Obviously, you could still have an identity on table D, and then enforce a unique constraint on the the other 3 fields, but you wouldn't be gaining much by this.
- - - -
True there is no one correct way (there are plenty of incorrect ways or those that will yield potential for bad data)
- If your data model has some kind of sub-domain ie: Product Design vs Sales OR (Courses & Classes) vs (Students & Enrolments). Then sometimes having an Identity key on TableD, means you don’t have to carry the 3 cols with all their constraints through all the other tables in your data model.
Eg: In an educational institution: TableA = Classes, TableB = Teachers who teach that Class, TableC = Venues suitable for that class (think Science Labs vs PE/Sport). TableD could be a Class. (An instance of that course/teacher/venue & date). Giving TableD an uniqueID (ie: Class ID), makes it simpler with the next set of tables (Students, Class Enrolments, Assignments, Payments, Exam Results etc) to have just the one FK to TableD.
Clearly you’d have to weigh up the benefits (eg: Less overhead in FK lookups to enforce the DRI, narrower rows) vs disadvantage (eg: need join thru TableD if you want to Group or filter on TableA,B or C)
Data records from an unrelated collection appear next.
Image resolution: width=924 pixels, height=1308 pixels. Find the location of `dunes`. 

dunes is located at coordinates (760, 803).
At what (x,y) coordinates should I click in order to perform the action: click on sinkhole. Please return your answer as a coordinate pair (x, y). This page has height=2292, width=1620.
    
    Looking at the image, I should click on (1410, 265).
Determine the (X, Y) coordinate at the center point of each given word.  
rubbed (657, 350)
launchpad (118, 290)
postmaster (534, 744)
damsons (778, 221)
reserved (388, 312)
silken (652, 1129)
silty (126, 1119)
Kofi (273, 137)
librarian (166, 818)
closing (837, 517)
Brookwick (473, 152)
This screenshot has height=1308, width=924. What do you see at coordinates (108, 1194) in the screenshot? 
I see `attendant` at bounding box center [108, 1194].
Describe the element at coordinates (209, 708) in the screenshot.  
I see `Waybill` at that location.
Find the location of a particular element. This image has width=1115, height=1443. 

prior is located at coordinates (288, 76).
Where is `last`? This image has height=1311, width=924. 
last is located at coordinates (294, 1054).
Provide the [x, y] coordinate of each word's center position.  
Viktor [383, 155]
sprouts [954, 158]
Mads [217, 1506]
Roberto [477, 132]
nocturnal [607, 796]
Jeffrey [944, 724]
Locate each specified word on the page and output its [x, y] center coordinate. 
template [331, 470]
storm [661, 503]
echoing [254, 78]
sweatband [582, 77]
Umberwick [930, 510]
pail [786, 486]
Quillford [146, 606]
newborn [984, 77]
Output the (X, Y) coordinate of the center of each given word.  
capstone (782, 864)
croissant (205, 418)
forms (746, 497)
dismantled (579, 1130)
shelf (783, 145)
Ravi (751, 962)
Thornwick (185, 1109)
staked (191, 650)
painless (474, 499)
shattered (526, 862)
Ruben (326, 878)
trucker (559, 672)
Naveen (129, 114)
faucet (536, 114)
- I’m unclear if you will achieve much with a unique key over the 3 cols unless you also have the 2 FK constraints. But that really depends on your use of data. Good idea if you’ve designed it well with strong normalisation. But if you had other FK’s (ie a Time column) it may be OK to have duplicates, as the uniqueness is in the extra columns. Eg: This car drove over this bridge & the time, is sufficient to do billing. But I agree I’d prefer the unique constraint on all 4 cols.
Thanks for the feedback